"A verdade será sempre um escândalo". (In Adriano, M. Yourcenar)

"Quero imaginar sob que novos traços o despotismo poderia produzir-se no mundo... Depois de ter colhido em suas mãos poderosas cada indivíduo e de moldá-los a seu gosto, o soberno estende seus braços sobre toda a sociedade... Não quebra as vontades, mas as amolece, submete e dirige... Raramente força a agir, mas opõe-se sem cessar a que se aja; não destrói, impede que se nasça; não tiraniza, incomoda, oprime, extingue, abestalha e reduz enfim cada nação a não ser mais que um rebanho de animais tímidos, do qual o governo é o pastor. (...)
A imprensa é, por excelência, o instrumento democrático da liberdade."
Alexis de Tocqueville (1805-1859)



segunda-feira, 22 de abril de 2013

COBRAR RESPONSABILIDADE


No início do mês, um assaltante matou um jovem em São Paulo com um tiro na cabeça, mesmo depois de a vítima ter lhe passado o celular. Identificado por câmeras do sistema de segurança do prédio do rapaz, o criminoso foi localizado pela polícia, mas — apesar de todos os registros que não deixaram dúvidas sobre a autoria do assassinato — não ficará um único dia preso.

Menor de idade, foi “apreendido” e levado a um centro de recolhimento. O máximo de punição a que está sujeito é submeter-se, por três anos, à aplicação de medidas “socioeducativas”.

Não é um caso isolado na crônica de crimes cometidos por menores de idade no país. Mas houve, nesse episódio de São Paulo, uma circunstância que o transformou em mais um exemplo emblemático do equivocado abrigo legal que o Estatuto da Criança e do Adolescente confere a criminosos que estão longe de poderem justificar suas ações com o argumento da imaturidade: ao disparar friamente contra o estudante paulista, o assaltante estava a três dias de completar 18 anos.

Pela selvageria do assassinato, o caso remete à barbárie de que foi vítima, no Rio, o menino João Hélio, em 2007. Também nesse episódio, um dos bandidos que participaram do martírio do garoto estava a pouco tempo de atingir a maioridade.

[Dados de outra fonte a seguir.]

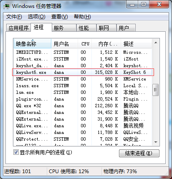Viewport: 172px width, 179px height.
Task: Toggle 显示所有用户的进程 checkbox
Action: 16,152
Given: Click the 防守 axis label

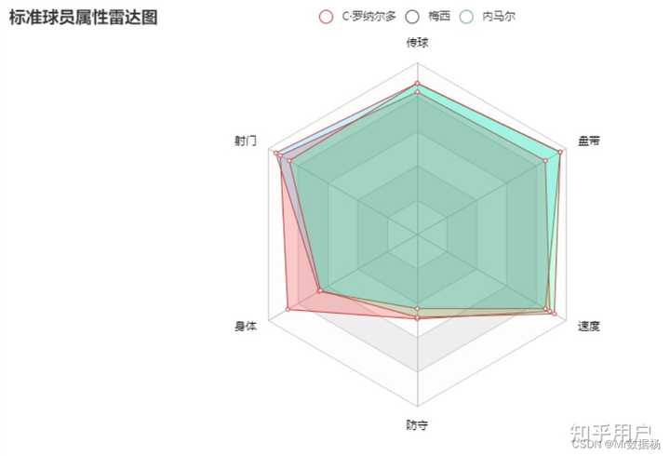Looking at the screenshot, I should coord(417,424).
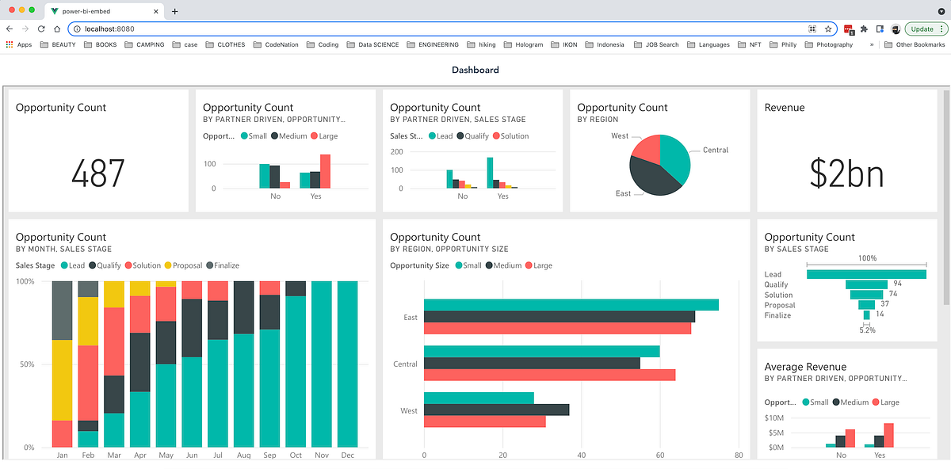Viewport: 951px width, 469px height.
Task: Click the picture-in-picture extension icon
Action: click(x=879, y=29)
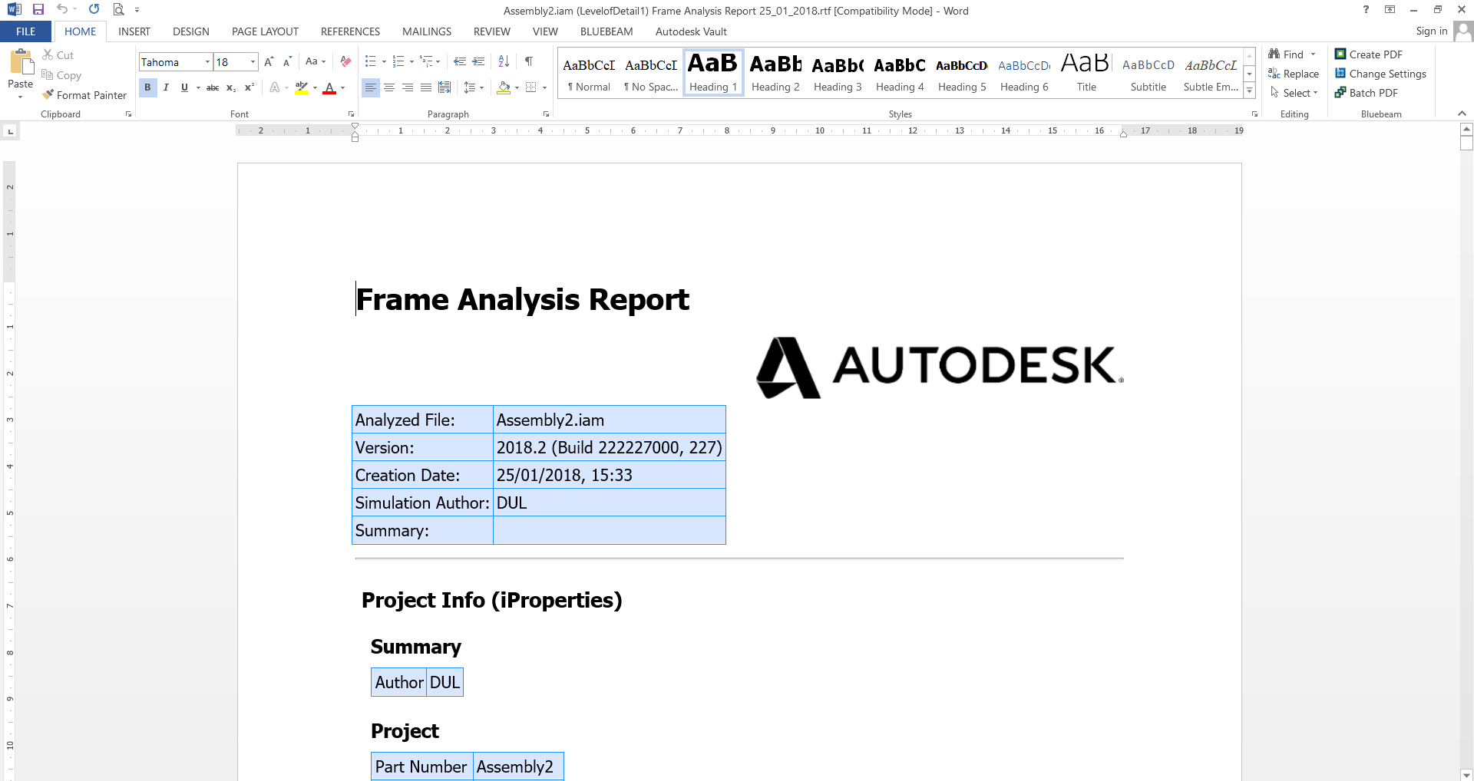
Task: Apply center paragraph alignment
Action: [x=389, y=87]
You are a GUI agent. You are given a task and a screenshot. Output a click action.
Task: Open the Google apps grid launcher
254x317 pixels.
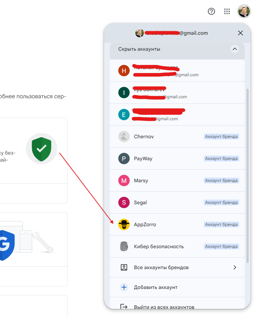pyautogui.click(x=227, y=11)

Nos dois casos, convencionou-se, ao anteparo do ECA, que a diferença de alguns dias — ou, ainda que o fosse, de alguns meses — teria modificado os padrões de discernimento dos assassinos. Eles não saberiam o que estavam fazendo.

É um tipo de interpretação que anaboliza espertezas da criminalidade, como o emprego de menores em ações — inclusive armadas — de quadrilhas organizadas, ou serve de salvo-conduto a jovens criminosos para afrontar a lei.

O raciocínio, nesses casos, é tão cristalino quanto perverso: colocam-se jovens, muitos dos quais mal entraram na adolescência, na linha de frente de ações criminosas porque, protegidos pelo ECA, e diante da generalizada ruína administrativa dos órgãos encarregados de aplicar as medidas socioeducativas, na prática eles são inimputáveis. Tornam-se, assim, personagens de vestibulares para a entrada em definitivo, sem chances de recuperação, numa vida de crimes.

É dever do Estado (em atendimento a um direito inalienável) prover crianças e adolescentes com cuidados, segurança, oportunidades, inclusive de recuperação diante de deslizes sociais. Neste sentido, o ECA contém dispositivos importantes, que asseguram proteção a uma parcela da população em geral incapaz de discernir entre o certo e o errado à luz das regras sociais.

Mas, se estes são aspectos consideráveis, por outro lado é condenável o viés paternalista de uma lei orgânica que mais contempla direitos do que cobra obrigações daqueles a quem pretende proteger.

O país precisa rever o ECA, principalmente no que tange ao limite de idade para efeitos de responsabilidade criminal. É uma atitude que implica coragem (de enfrentar tabus que não se sustentam ao confronto com a realidade) e o abandono da hipocrisia (que tem cercado esse imprescindível debate).